Of all these we have examples preserved, and many of them
have been published.
Quite another and a more perfect method of writing prevailed among the
Mayas of Yucatan and Central America. Their books were exceedingly neat,
and strongly resembled an ordinary quarto volume, such as appears on
European bookshelves. I have so lately discussed their manufacture, and
the so-called alphabet in which they were written, and in a work of such
easy access, that it is enough if I quote the conclusions there arrived
at.[10] They are:--
1. The Maya graphic system was recognized, from the first, to be
distinct from the Mexican.
2. It was a hieroglyphic system, known only to the priests and a few
nobles.
3. It was employed for a variety of purposes, prominent among which was
the preservation of their history and calendar.

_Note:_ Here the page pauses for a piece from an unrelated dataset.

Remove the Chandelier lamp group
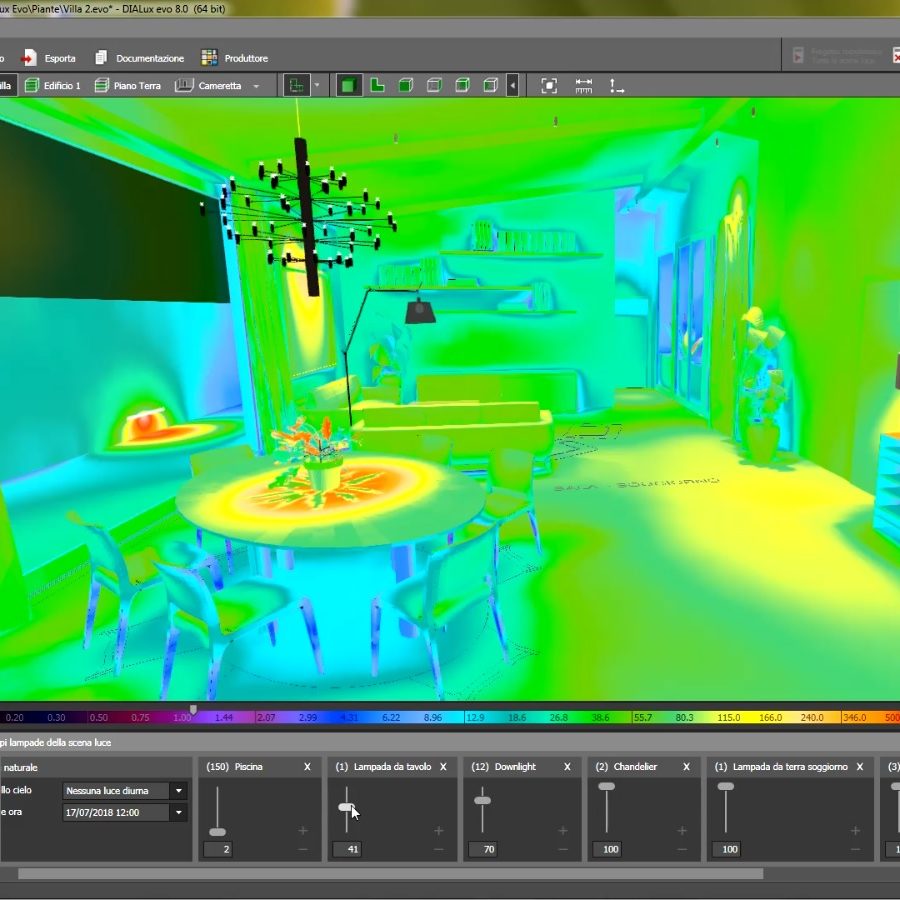This screenshot has height=900, width=900. pyautogui.click(x=685, y=767)
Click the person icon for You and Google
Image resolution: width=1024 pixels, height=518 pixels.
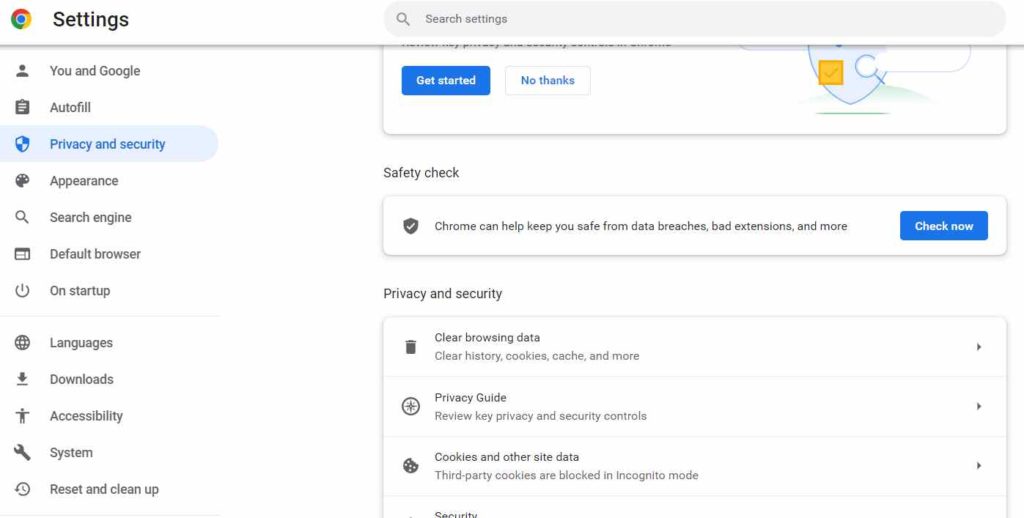tap(22, 71)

4. It was a composite system, containing pictures (figuras), ideograms
(caracteres), and phonetic signs (letras).
The ruins of Palenque, Copan, and other Maya cities, abound in such
hieroglyphs.
The natives of Nicaragua, those, at least, of Aztec lineage, made use of
parchment volumes, folded into a neat and portable compass, in which
they painted, in red and black ink, certain figures, "by means of
which," says the chronicler Oviedo, "they could express and understand
whatever they wished, with entire clearness.